* [Work required]: Return nothing but the lines from the one with "The width and" through the one with "Instruction: Open Add" in the data below, word for word and without pictures.

* [Dataset content]:
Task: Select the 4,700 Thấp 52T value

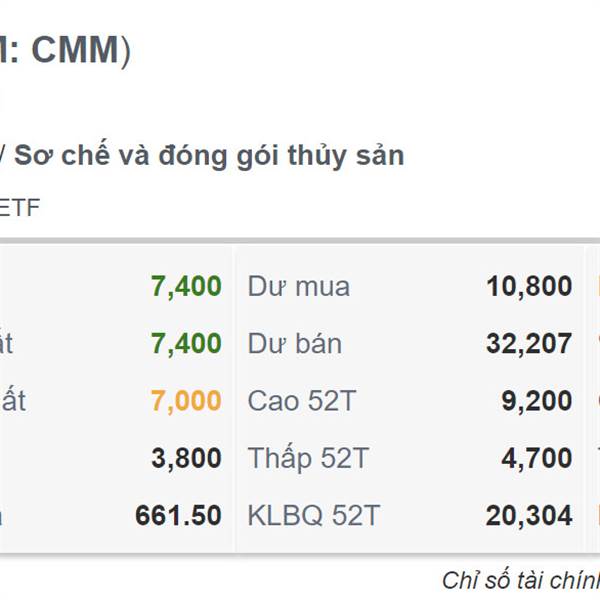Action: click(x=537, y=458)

==

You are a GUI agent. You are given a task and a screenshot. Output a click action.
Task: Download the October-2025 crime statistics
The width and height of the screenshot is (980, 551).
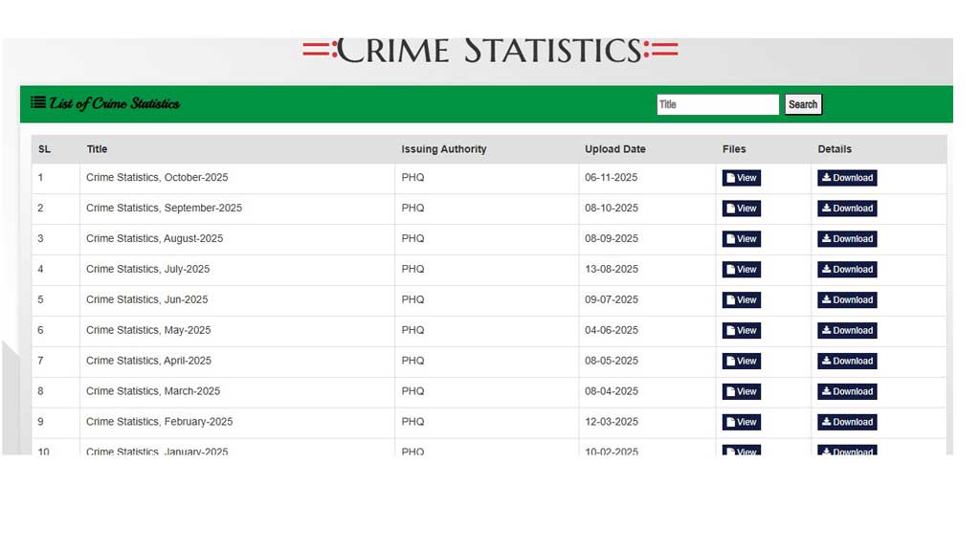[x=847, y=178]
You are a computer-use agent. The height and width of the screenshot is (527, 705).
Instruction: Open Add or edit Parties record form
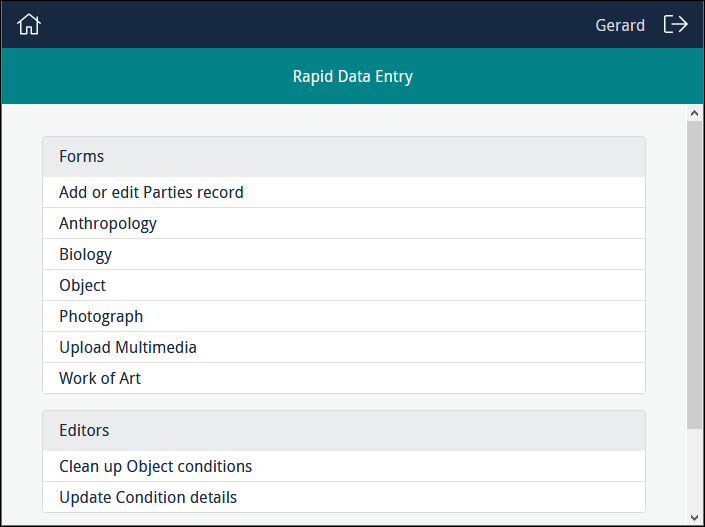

==

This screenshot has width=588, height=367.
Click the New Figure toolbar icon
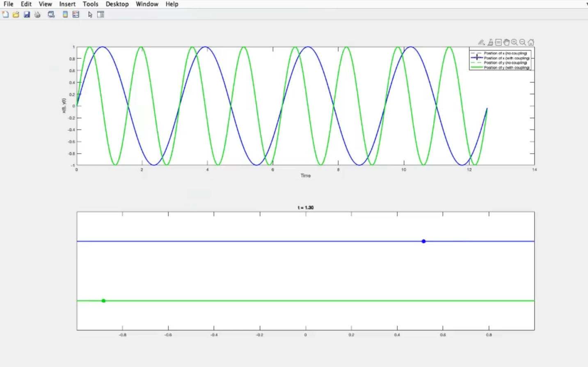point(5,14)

* [Response to the task]:
The width and height of the screenshot is (980, 551).
[x=847, y=178]
You are a computer-use agent. The height and width of the screenshot is (527, 705).
Instruction: Open Add or edit Parties record form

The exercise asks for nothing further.